Metalik etkilenimlerin tamamı akciğer kanseri için risk oluşturmaktadır. Akciğer kanserine neden olan başlıca etkenler şu şekilde sıralanabilir:
- Radon
- Krom (hexavalent)
- Asbestoz
- Poliaromatik hidrokarbonlar
- Nikel
- Tütün dumanı
- Hardal gazı
- Arsenik
- Klorometileterler
Akciğer kanserine yol açtığı ispatlanmamasına karşın etkili olabileceği düşünülen etkenler ise şu şekildedir:
- Silika
- Akrilonitril
- Vinil kloril monomer
- Kadmiyum
- Berilyum
- Formaldehit
Aromatik Aminler
Aromatik aminler, kimyasal karsinojenler arasında en çok bilinen maddelerdendir. Bu maddelerin hedef organı mesanedir, ancak transizyonel hücre epitelyum yapısı olan üriner sistemin farklı yerlerinde de kansere neden olabilir.

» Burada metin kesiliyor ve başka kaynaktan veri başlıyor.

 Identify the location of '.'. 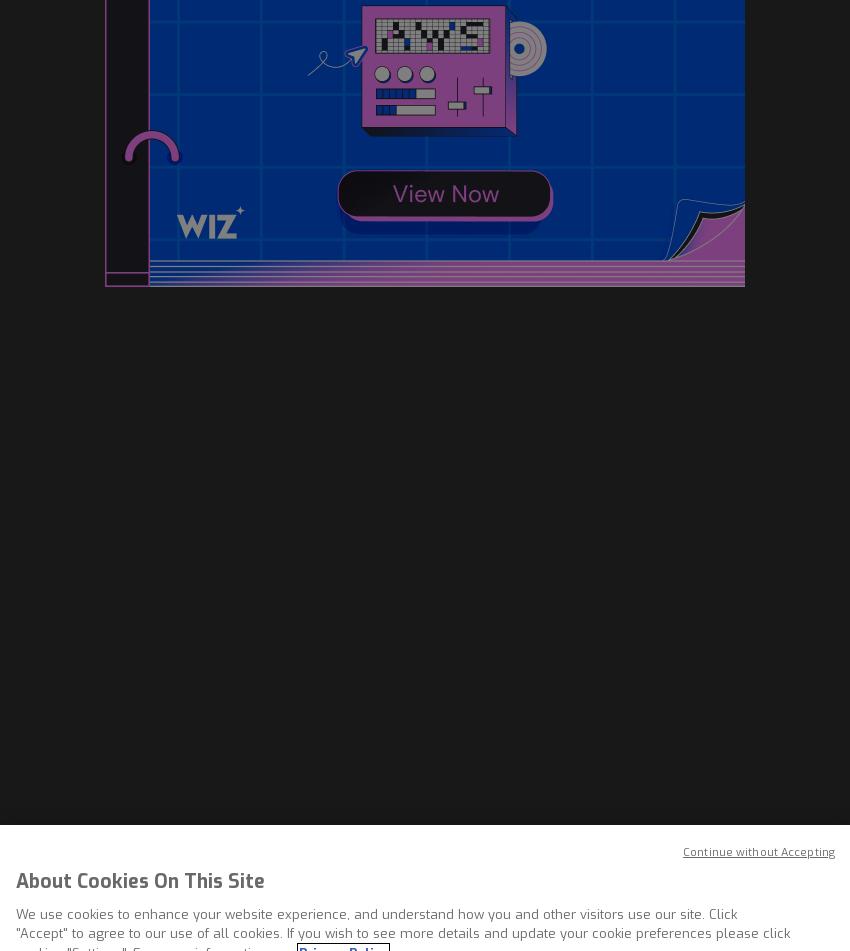
(413, 685).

Renal pelvis prostatik üretra türünden üst üriner sistem, nadiren tümör görülür ve buradaki tümörler, mesleki kanser riskini ortaya koymaktadır. Kanserojen etkiye sahip olan aromatik aminler, üriner sistemden salınan ve karaciğerde metabolize edilen ana bileşiklerdir. İlgili kimyasalların üretildiği ve çıkarıldığı endüstriyel işkolları, mesleki kanser açısından risk taşımaktadır.
İlgili mevzuata göre bazı kanserojen maddelerin hedef organlarda kansere yol açma süreleri, yükümlülük süresi olarak ifade edilir. Yükümlülük süresi, en uzun kansere neden olma süresidir ve 1 yıl ile 10 yıl arasında bu süre değişir.